LITTLE ROCK, Ark — United States Senator Tom Cotton released a plan proposal for his coronavirus response plan that would surge cash to Americans, and make low-interest loans to businesses so they’re able to pay their bills.
in a Facebook post on Monday, Cotton proposed a goal of getting emergency cash to those who can't pay bills or get groceries due to the effects of preventing or preparing for further spread of COVID-19.
Cotton's plan involves using tax-rebate checks, temporarily expanding eligibility and adjusting requirements for public-assistance programs and granting low-interest loans to businesses immediately.
A part of his plan includes a tax-rebate check of $1,000 for every adult making less than $100,000 per year and $500 each claimed dependent. Married couples making less than $200,000 per year would be eligible for a $2,000 tax-rebate check.
His plan would also increase the cap on small-business disaster loans from $2 million to $20 million.
U.S. Representative Joe Kennedy III (D-Massachusetts) has announced a similar plan, instead offering $4,000 to people who make less than $100,000, $2,000 for people who make over $100,000 and $1,000 for every child 18 or younger.
You can read Cotton's full plan below:
Part One: Surge cash to low- and middle-income Americans using tax-rebate checks
Americans who lose shifts or business during the virus emergency will need our help to make ends meet. We ought to rush checks to working- and middle-class Americans and have it in their mailbox in a matter of days, not weeks. The federal government has done this before to shore up the economy, in 2001 and 2008.
- Authorize the Treasury Department to immediately cut a tax-rebate check of $1,000 for every adult tax filer making less than $100,000 per year and $500 for each claimed dependent. Married couples filing jointly that make less than $200,000 per year would be eligible for a $2,000 tax-rebate check.
- Eligible filers would receive full rebate checks regardless of tax liability.
Part Two: Surge cash using expanded eligibility for federal assistance programs
Americans who are sick, quarantined, laid off, furloughed, or otherwise unable to work through no fault of their own will require additional help to make ends meet. Existing federal assistance programs are designed to get resources to people in need, quickly, and Congress should expand eligibility and suspend certain requirements for federal assistance programs. These changes should be temporary and expire at the end of the crisis. These TANF and Unemployment Insurance measures complement the tax-rebate component to deliver progressively more financial assistance to Americans whose livelihoods are most harmed by the virus emergency.
- Temporarily expand eligibility and adjust requirements for public-assistance programs, including Temporary Assistance for Needy Families (TANF) and Unemployment Insurance (UI).
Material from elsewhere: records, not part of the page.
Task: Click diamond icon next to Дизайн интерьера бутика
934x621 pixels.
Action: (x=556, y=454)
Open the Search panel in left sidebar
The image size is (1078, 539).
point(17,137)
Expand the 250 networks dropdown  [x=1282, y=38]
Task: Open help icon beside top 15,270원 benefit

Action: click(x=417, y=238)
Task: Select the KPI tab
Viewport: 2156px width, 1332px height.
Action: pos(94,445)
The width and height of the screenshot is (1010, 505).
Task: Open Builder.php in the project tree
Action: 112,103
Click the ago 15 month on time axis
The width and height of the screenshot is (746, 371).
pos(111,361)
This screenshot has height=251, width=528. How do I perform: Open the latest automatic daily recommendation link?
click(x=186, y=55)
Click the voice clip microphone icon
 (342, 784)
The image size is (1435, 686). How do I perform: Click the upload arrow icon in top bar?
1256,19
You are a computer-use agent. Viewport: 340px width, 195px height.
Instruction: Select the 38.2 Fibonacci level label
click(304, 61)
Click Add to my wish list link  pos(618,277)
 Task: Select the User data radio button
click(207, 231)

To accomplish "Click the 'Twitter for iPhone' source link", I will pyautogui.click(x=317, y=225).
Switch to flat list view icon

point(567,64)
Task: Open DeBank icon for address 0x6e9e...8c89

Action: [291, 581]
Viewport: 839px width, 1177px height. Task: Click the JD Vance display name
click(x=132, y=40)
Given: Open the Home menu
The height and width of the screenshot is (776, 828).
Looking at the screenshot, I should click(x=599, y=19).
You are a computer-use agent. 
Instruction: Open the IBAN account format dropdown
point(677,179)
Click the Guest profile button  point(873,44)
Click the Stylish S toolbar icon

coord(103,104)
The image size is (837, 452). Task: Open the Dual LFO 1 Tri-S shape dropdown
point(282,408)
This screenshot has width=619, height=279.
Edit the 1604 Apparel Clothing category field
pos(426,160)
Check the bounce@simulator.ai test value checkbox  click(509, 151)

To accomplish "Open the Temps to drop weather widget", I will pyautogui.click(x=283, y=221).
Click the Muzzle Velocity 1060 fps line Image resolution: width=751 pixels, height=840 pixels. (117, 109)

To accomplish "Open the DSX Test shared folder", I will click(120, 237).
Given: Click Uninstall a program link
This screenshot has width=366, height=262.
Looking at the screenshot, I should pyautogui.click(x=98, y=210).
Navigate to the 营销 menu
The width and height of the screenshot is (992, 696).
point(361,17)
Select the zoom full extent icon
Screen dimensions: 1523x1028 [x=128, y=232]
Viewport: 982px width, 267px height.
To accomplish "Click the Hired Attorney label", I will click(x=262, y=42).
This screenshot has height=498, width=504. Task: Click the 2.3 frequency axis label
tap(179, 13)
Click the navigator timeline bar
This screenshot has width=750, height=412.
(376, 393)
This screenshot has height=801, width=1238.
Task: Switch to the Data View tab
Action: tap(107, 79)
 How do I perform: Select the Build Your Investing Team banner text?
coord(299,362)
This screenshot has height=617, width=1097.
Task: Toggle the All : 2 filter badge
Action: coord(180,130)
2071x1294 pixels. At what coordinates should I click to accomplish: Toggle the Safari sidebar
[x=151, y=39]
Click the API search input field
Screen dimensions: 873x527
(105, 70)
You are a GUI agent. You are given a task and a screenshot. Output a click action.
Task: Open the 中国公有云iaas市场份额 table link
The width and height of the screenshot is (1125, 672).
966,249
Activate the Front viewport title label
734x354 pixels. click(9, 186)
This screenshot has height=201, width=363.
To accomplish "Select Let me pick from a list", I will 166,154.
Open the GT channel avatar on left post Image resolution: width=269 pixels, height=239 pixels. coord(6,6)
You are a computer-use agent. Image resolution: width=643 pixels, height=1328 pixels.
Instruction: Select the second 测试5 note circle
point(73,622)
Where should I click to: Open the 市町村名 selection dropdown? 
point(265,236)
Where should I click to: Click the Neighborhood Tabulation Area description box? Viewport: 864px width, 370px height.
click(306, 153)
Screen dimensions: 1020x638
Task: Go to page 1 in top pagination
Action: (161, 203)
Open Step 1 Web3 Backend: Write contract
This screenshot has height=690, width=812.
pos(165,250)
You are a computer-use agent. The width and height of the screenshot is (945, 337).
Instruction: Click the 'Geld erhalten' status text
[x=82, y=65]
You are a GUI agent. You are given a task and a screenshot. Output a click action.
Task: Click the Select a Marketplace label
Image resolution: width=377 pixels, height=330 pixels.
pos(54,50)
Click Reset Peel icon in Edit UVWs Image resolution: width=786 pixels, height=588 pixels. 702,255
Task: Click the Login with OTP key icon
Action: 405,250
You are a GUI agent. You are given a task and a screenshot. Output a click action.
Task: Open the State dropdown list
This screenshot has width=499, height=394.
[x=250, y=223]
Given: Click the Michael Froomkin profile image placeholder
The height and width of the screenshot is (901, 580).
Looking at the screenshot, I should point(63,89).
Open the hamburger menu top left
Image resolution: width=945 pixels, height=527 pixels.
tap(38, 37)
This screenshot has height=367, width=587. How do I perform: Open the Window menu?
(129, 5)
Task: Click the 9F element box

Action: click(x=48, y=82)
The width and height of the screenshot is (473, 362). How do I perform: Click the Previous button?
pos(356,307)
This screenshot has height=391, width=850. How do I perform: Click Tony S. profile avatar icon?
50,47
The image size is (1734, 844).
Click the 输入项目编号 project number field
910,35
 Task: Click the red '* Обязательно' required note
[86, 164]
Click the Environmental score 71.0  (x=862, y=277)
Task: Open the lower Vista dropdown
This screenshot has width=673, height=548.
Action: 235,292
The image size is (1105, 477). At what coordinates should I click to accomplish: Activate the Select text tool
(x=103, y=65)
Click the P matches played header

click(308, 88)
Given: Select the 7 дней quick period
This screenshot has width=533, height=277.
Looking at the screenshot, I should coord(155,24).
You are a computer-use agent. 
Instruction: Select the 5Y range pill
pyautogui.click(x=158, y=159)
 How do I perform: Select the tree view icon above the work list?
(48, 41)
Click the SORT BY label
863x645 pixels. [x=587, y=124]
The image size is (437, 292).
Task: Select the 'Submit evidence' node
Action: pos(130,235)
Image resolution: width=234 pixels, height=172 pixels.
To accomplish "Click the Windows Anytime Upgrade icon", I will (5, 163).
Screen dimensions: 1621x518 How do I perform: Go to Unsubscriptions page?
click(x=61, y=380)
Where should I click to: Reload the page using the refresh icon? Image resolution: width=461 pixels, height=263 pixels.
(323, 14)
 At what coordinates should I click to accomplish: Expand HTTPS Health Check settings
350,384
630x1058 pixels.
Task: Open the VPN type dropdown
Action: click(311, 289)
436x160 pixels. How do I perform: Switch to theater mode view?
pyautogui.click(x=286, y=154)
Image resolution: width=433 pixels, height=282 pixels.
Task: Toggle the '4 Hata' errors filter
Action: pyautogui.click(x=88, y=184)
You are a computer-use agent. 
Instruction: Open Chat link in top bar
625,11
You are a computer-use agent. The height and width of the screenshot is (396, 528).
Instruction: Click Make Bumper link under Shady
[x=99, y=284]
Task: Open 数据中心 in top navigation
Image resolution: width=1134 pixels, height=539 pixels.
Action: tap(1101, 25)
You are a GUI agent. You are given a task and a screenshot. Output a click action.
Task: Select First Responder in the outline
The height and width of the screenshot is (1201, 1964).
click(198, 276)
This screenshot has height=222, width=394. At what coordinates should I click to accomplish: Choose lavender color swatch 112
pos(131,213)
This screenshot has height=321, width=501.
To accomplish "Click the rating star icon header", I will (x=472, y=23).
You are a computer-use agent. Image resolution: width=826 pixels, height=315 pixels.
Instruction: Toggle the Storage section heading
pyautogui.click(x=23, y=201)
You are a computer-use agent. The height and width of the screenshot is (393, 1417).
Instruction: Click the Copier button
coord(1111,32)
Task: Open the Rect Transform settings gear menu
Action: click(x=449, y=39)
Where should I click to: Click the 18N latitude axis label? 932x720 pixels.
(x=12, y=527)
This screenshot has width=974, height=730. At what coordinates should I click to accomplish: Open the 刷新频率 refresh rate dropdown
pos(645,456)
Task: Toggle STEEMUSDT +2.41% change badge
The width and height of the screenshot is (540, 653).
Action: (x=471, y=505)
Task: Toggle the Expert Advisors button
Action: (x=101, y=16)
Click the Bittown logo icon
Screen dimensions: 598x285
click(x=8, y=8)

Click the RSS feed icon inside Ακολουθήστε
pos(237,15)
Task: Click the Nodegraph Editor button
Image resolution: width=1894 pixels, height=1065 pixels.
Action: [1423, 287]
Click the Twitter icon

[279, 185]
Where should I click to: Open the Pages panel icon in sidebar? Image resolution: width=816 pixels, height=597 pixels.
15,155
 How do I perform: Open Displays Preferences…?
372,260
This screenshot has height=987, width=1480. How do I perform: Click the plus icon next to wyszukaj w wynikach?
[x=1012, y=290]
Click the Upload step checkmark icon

- Provide block grants to states that temporarily broaden eligibility standards so that their programs apply to any family with children under 18 whose income has been reduced due to coronavirus and that earned less than 400% FPL last year.
- This new class of eligibility would receive a one-time payment of at least $500 and no more than $1,000 per dependent; states to have flexibility within that guidance.
- Temporarily waive work requirements for eligibility in the interest of public health.
- Provide block grants to states that expand eligibility to cover: 1) cases where an individual’s employer temporarily ceases operations due to coronavirus, 2) cases where an individual is quarantined with the expectation of returning to work and is not receiving pay due to the coronavirus emergency, and 3) cases where an individual must stop receiving pay in order to care for family members or dependents due to the emergency.
- Temporarily suspend requirements to seek work in the interest of public health.
Part Three: Surge cash to struggling businesses using low-interest loans
In addition to protecting American workers, Congress must support struggling American businesses, so that there are jobs waiting for workers when the crisis passes. Congress has already authorized low-interest emergency loans of up to $2 million for small businesses suffering from the virus crisis. We ought to increase the caps for these loans, as well as authorize low-interest loans to any business that needs them. Providing liquidity to businesses during the coronavirus crisis is the surest tool we have to prevent a prolonged economic downturn.
- Increase the cap on small-business disaster loans from $2 million to $20 million dollars, and fund appropriately.
- Grant low-interest loans to businesses immediately, with increased penalties for fraud.